From a math professor’s blog:

One thing I discussed with my students here at HCSSiM yesterday is the question of what is a proof.

They’re smart kids, but completely new to proofs, and they often have questions about whether what they’ve written down constitutes a proof. Here’s what I said to them.

A proof is a social construct – it is what we need it to be in order to be convinced something is true. If you write something down and you want it to count as a proof, the only real issue is whether you’re completely convincing.

This is not quite the definition I would give of what constitutes “proof” in mathematics—perhaps because I am so used to isolating arguments that are convincing, but ought not to be.

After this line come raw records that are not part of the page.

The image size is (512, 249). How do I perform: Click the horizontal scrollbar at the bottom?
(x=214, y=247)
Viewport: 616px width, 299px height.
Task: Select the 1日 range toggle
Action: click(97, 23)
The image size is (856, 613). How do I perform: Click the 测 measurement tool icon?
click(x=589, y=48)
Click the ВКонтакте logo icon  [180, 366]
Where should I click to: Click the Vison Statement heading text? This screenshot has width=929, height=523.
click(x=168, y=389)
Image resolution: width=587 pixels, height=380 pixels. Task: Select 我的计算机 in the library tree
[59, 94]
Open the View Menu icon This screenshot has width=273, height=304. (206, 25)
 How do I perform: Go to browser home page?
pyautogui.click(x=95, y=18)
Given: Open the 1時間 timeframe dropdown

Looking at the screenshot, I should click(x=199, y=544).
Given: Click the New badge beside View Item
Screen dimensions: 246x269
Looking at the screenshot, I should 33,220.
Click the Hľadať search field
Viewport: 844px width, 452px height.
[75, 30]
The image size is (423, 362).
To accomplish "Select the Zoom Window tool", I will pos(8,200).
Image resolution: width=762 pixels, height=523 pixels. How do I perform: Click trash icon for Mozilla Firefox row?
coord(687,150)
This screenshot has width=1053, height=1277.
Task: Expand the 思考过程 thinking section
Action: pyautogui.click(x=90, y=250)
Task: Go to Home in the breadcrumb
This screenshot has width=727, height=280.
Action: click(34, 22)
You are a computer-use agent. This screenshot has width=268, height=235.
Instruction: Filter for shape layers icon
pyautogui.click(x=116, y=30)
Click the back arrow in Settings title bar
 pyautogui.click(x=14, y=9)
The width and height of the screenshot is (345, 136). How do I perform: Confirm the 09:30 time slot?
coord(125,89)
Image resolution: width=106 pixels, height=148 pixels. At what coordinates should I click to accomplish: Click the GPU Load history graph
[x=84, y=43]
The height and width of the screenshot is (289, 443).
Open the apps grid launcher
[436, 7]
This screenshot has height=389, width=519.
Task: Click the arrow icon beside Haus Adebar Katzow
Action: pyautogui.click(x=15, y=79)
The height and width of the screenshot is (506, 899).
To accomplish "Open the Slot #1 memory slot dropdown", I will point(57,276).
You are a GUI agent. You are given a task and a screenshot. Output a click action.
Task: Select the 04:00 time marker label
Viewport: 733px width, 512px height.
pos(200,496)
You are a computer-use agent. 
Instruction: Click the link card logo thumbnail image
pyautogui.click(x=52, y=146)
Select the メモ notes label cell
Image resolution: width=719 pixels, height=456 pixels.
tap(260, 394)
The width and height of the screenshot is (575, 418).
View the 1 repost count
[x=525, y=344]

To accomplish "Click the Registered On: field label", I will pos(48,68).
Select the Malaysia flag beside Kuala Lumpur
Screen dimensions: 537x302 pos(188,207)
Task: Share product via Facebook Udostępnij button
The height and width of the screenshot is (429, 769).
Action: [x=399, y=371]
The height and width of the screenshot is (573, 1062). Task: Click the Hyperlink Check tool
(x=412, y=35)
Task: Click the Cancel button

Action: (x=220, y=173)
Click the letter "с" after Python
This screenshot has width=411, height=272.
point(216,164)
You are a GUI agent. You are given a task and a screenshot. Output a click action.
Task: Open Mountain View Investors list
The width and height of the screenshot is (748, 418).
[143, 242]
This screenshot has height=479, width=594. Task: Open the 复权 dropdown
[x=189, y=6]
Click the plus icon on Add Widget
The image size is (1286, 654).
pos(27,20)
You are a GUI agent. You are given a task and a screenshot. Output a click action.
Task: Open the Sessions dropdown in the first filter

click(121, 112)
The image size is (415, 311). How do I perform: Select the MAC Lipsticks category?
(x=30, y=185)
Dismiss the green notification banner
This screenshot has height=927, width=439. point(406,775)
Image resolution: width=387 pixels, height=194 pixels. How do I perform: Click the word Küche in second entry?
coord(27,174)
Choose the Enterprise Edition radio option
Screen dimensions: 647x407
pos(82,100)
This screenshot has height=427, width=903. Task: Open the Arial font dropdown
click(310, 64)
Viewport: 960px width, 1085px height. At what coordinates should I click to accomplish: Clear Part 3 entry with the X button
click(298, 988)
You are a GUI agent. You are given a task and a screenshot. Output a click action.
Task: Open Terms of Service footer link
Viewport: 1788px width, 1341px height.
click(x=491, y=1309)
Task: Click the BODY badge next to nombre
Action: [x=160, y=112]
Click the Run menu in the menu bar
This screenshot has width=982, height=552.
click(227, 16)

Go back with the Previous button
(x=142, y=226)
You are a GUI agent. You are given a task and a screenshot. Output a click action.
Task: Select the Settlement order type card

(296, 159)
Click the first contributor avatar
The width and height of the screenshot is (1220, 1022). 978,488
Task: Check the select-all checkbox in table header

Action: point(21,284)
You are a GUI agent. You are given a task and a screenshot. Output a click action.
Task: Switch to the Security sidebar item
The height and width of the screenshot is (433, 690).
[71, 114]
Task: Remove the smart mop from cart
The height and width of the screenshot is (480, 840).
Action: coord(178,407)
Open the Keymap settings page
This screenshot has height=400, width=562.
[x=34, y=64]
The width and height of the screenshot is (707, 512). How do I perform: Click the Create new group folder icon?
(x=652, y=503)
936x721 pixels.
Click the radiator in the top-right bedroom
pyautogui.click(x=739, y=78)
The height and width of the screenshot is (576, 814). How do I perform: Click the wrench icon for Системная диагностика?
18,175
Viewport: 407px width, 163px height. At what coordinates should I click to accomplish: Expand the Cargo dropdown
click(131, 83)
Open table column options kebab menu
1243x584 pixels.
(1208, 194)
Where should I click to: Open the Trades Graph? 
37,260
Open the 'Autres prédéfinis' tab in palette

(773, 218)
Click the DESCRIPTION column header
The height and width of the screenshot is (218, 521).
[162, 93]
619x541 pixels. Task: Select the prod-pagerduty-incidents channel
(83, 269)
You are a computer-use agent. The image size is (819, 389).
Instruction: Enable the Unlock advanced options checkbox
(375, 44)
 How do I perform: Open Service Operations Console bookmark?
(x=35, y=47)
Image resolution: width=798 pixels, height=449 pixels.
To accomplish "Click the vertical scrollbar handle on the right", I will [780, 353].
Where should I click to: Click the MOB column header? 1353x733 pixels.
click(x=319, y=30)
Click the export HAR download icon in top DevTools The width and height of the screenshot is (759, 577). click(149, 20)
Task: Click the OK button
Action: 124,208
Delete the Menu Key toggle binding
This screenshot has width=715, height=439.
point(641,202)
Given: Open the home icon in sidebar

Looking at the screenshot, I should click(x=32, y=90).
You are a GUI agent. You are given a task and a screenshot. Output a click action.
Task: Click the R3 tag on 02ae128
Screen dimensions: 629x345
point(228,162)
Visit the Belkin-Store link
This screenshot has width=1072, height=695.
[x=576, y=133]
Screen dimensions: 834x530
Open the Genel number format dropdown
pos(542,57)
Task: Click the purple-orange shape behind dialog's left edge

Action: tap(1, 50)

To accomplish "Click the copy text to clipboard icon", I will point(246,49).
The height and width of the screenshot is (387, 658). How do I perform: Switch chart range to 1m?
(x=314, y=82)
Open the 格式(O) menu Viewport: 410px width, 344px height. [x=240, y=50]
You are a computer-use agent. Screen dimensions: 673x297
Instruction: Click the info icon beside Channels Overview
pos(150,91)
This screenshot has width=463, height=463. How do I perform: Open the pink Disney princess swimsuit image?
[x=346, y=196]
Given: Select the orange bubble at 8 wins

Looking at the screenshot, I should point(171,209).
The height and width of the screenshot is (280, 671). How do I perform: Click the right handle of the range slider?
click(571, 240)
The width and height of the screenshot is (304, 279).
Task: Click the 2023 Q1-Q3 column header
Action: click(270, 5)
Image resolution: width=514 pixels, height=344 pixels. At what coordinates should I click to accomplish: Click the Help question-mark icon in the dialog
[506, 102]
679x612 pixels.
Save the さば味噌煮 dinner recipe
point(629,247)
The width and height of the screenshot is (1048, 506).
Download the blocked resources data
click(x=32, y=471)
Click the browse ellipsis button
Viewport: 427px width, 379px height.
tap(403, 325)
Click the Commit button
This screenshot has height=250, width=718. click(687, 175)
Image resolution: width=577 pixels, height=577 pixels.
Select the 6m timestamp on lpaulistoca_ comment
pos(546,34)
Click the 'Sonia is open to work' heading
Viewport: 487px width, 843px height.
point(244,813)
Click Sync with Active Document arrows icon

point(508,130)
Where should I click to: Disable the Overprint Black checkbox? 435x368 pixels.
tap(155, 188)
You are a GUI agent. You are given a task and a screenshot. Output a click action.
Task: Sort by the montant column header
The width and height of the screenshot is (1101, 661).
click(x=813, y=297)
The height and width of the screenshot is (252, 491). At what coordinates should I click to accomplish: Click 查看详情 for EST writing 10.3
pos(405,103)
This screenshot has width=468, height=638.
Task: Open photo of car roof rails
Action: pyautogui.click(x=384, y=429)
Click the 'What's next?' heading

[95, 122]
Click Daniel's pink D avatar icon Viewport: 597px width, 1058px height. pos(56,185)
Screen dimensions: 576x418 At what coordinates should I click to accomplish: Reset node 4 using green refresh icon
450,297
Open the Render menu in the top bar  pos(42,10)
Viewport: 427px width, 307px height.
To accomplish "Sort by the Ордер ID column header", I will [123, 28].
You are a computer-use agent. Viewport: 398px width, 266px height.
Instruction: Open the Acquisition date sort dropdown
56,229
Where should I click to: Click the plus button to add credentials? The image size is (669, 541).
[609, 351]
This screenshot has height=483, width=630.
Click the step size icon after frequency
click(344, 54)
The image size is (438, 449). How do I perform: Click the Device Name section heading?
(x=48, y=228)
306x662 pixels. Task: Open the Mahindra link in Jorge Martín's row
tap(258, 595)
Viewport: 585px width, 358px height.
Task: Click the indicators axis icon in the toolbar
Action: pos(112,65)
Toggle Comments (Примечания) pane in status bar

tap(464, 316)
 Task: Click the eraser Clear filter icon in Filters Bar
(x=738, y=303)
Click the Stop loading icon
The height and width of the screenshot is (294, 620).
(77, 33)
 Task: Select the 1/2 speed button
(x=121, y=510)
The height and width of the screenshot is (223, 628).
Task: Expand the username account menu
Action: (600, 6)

Or here again, from “An Introduction to Proof Theory” by Samuel R. Buss:

There are two distinct viewpoints of what a mathematical proof is. The first view is that proofs are social conventions by which mathematicians convince one another of the truth of theorems. That is to say, a proof is expressed in natural language plus possibly symbols and figures, and is sufficient to convince an expert of the correctness of a theorem. Examples of social proofs include the kinds of proofs that are presented in conversations or published in articles. Of course, it is impossible to precisely define what constitutes a valid proof in this social sense; and, the standards for valid proofs may vary with the audience and over time. The second view of proofs is more narrow in scope: in this view, a proof consists of a string of symbols which satisfy some precisely stated set of rules and which prove a theorem, which itself must also be expressed as a string of symbols. According to this view, mathematics can be regarded as a ‘game’ played with strings of symbols according to some precisely defined rules. Proofs of the latter kind are called “formal” proofs to distinguish them from “social” proofs.

In modern mathematics there is a much better answer that could be given to a student who asks, “What exactly is a proof?”, which does not match either of the above ideas. So:

Meditation: What distinguishes a correct mathematical proof from an incorrect mathematical proof—what does it mean for a mathematical proof to be good? And why, in the real world, would anyone ever be interested in a mathematical proof of this type, or obeying whatever goodness-rule you just set down? How could you use your notion of ‘proof’ to improve the real-world efficacy of an Artificial Intelligence?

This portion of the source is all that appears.